The minority who desire maximum technology can choose vehicles offering it. But forcing technology on buyers who don't want it, particularly when that technology creates safety hazards, privacy violations, and ongoing costs, serves manufacturer interests at customer expense.
Why We're Getting It Anyway
Manufacturers pursue technology for reasons having little to do with customer benefit. Touchscreens cost less than dozens of individual switches once production scales sufficiently, reducing manufacturing expenses while appearing modern and sophisticated. Data collection creates valuable information streams manufacturers can monetize through insurance partnerships and third-party sales. Subscription services generate recurring revenue that transforms one-time vehicle purchases into ongoing relationships producing profits years after the initial sale.
Regulatory pressure also drives technology adoption. Safety regulations increasingly mandate features including automatic emergency braking, lane-keeping assistance, and driver monitoring, forcing manufacturers to implement systems many buyers would prefer to avoid. The regulations assume that more technology equals more safety without adequately considering usability problems, distraction risks, or unintended consequences from complex systems that behave unpredictably.
Fashion and competition create arms races where manufacturers add technology because competitors do, regardless of customer demand. If one brand offers 15-inch touchscreens, rivals feel pressure to offer 17-inch screens, not because buyers want larger screens but because bigger implies better in marketing materials and showroom comparisons.
The result is an industry that has largely stopped listening to what many customers actually want simple, reliable, well-built vehicles that transport people safely and comfortably without technological excess, surveillance, or recurring fees.
The Path Forward
Change requires customer rebellion and regulatory intervention. Buyers must vote with wallets, prioritizing vehicles from manufacturers that resist technological excess. Models offering physical controls, minimal data collection, and straightforward operation deserve support even when they lack the latest technological bells and whistles.
Regulators need to recognize that touchscreen proliferation creates safety hazards comparable to mobile phone use and should face similar restrictions.
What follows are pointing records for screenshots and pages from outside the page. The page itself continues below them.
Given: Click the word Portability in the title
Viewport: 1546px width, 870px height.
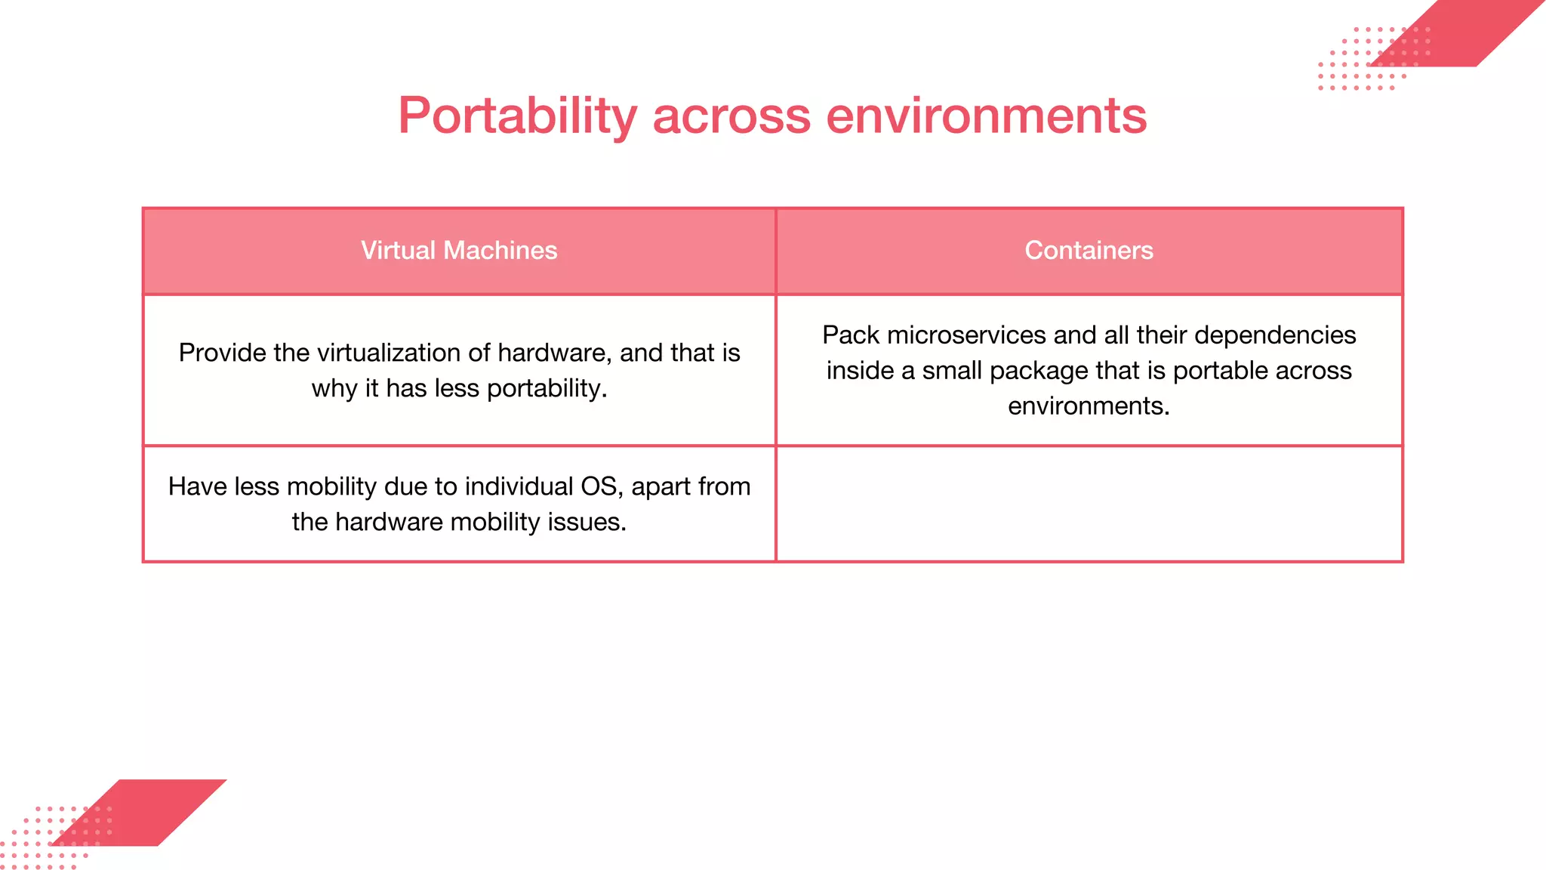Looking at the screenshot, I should tap(518, 116).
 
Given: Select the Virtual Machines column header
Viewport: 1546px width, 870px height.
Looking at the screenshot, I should tap(459, 251).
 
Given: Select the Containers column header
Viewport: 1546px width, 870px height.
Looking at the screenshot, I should tap(1089, 251).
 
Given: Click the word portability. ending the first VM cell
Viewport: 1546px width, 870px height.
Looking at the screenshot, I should tap(547, 389).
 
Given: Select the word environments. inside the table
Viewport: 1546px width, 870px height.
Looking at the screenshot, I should tap(1089, 406).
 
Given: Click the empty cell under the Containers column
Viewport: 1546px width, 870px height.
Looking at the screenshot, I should tap(1089, 504).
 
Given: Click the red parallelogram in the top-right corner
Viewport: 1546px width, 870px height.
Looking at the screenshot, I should tap(1464, 34).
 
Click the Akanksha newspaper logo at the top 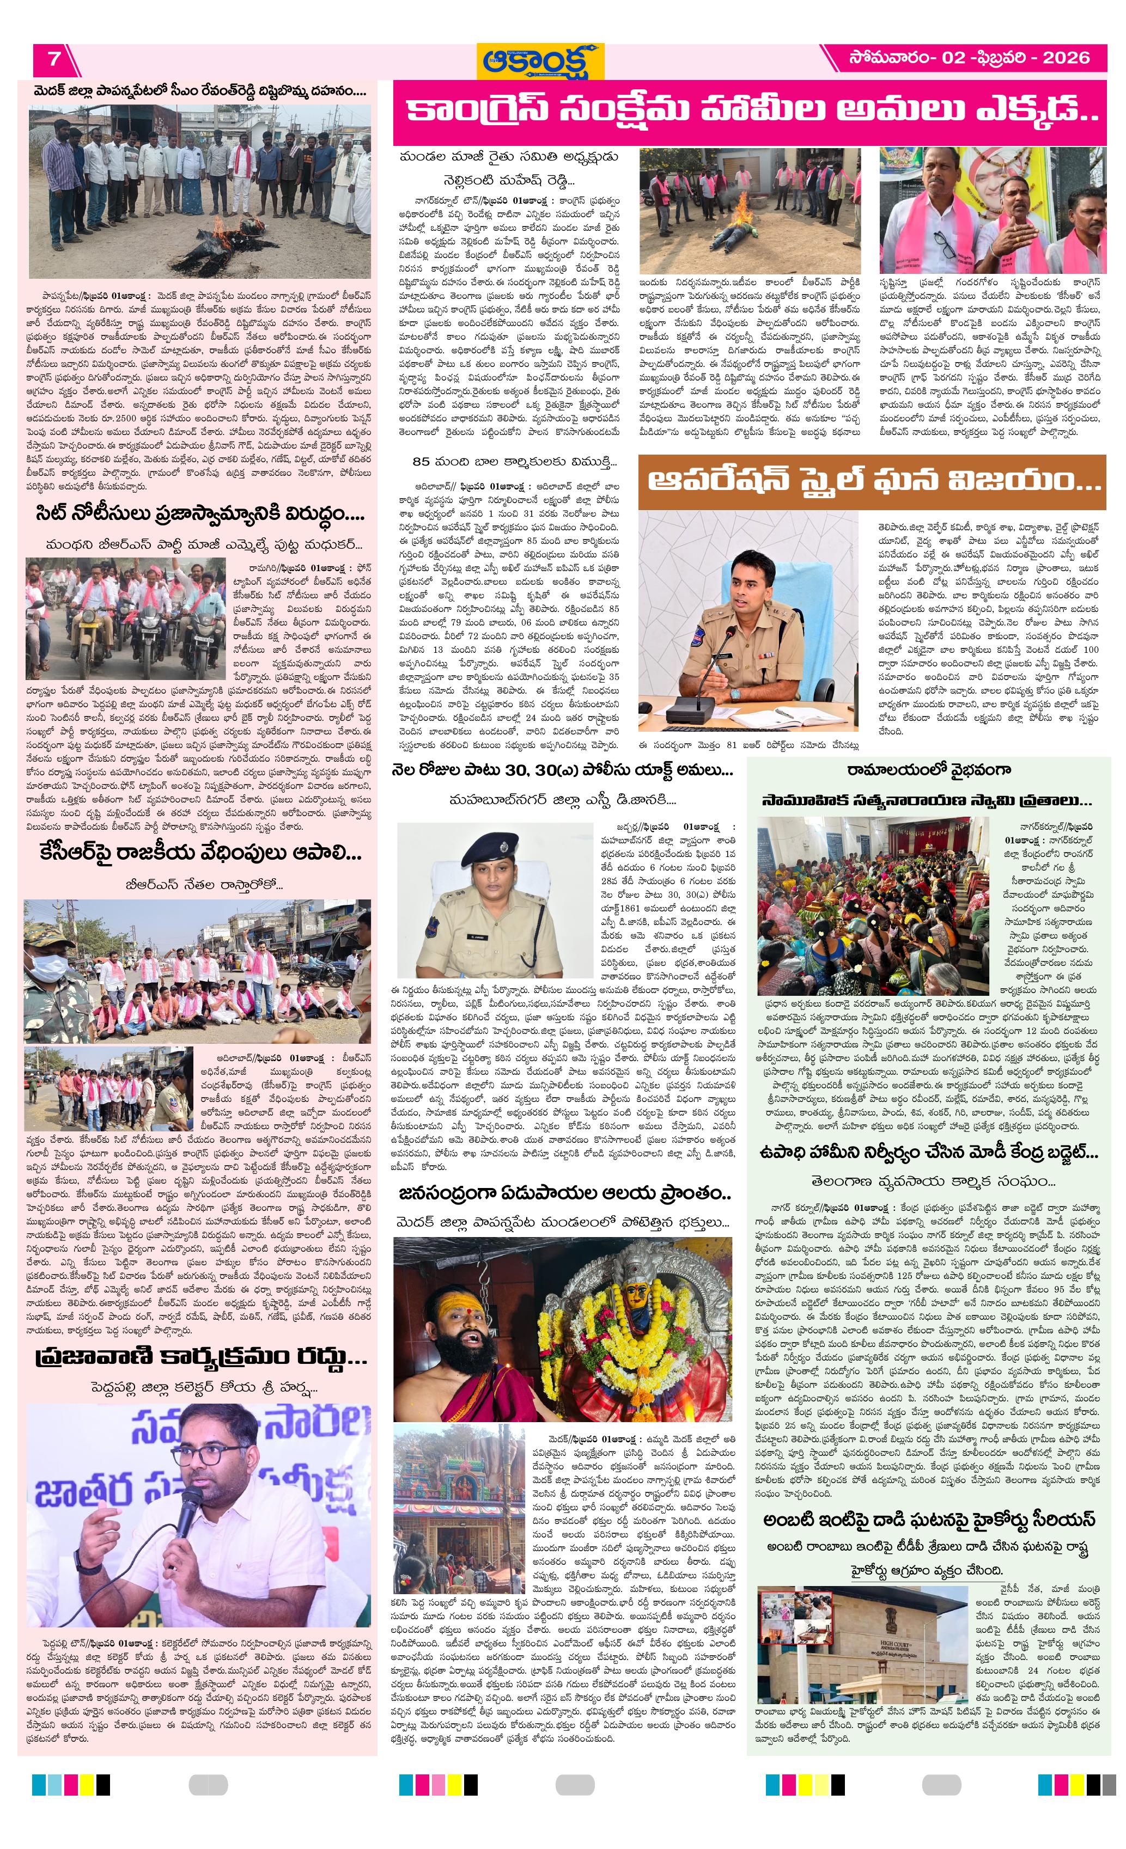point(543,60)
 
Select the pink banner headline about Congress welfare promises point(749,112)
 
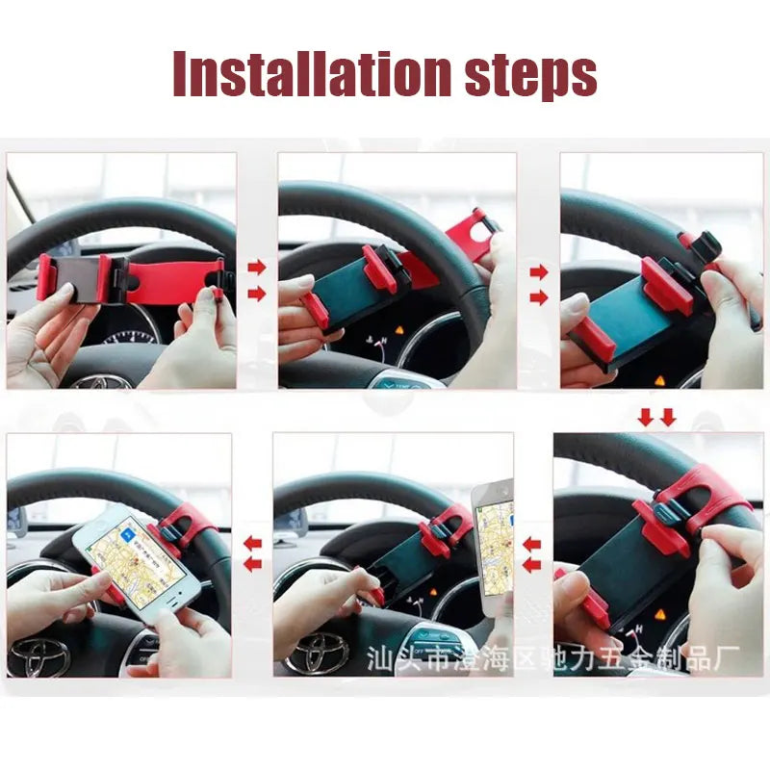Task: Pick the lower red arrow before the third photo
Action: point(538,296)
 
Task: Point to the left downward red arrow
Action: point(645,416)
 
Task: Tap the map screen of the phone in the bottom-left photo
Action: point(139,563)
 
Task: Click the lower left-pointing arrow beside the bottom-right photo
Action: point(531,566)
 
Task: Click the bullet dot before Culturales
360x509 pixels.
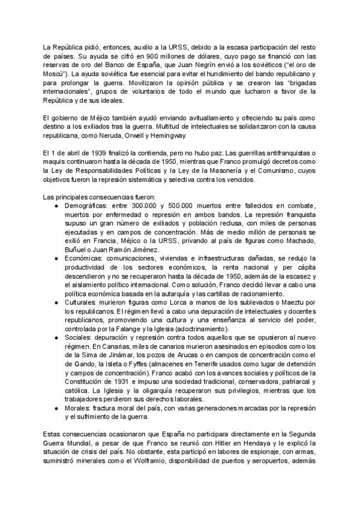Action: pyautogui.click(x=55, y=304)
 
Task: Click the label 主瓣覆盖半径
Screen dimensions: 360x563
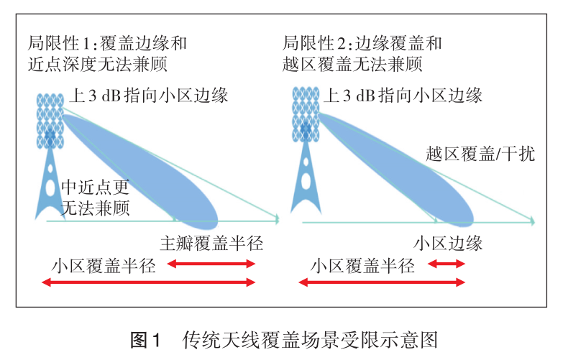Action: (x=211, y=243)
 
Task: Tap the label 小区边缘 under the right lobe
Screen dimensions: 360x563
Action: (x=447, y=243)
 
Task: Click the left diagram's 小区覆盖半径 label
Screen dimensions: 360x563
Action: (x=104, y=265)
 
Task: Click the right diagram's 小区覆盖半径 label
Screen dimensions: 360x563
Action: (x=362, y=265)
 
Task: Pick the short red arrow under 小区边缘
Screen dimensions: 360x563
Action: (x=447, y=264)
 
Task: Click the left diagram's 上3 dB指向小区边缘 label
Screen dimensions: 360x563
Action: (x=150, y=95)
Mandating physical controls for essential functions including climate, audio volume, and hazard lights would force manufacturers to maintain usability standards rather than prioritizing cost reduction and aesthetic minimalism.
Data collection requires transparency and consent that actually means something. Buyers should be able to disable telematics without losing functionality or voiding warranties. Manufacturers should face obligations to disclose clearly what data they collect, how they use it, and who accesses it, with meaningful opt-out mechanisms that don't punish buyers for asserting privacy rights.
Subscription services for features existing in vehicle hardware should face legal challenge as deceptive trade practices. You bought the heated seats. The manufacturer should not be allowed to disable them and charge monthly fees to enable functionality you've already purchased.
The fundamental question is whether cars exist to serve drivers or whether drivers exist to generate data and subscription revenue for manufacturers. The answer should be obvious, but current industry trajectory suggests it's not. We didn't ask for smart cars that monitor, monetize, and frustrate us. We asked for transportation that works well and stays out of the way. The industry has delivered the opposite, and unless buyers and regulators push back forcefully, it will only get worse.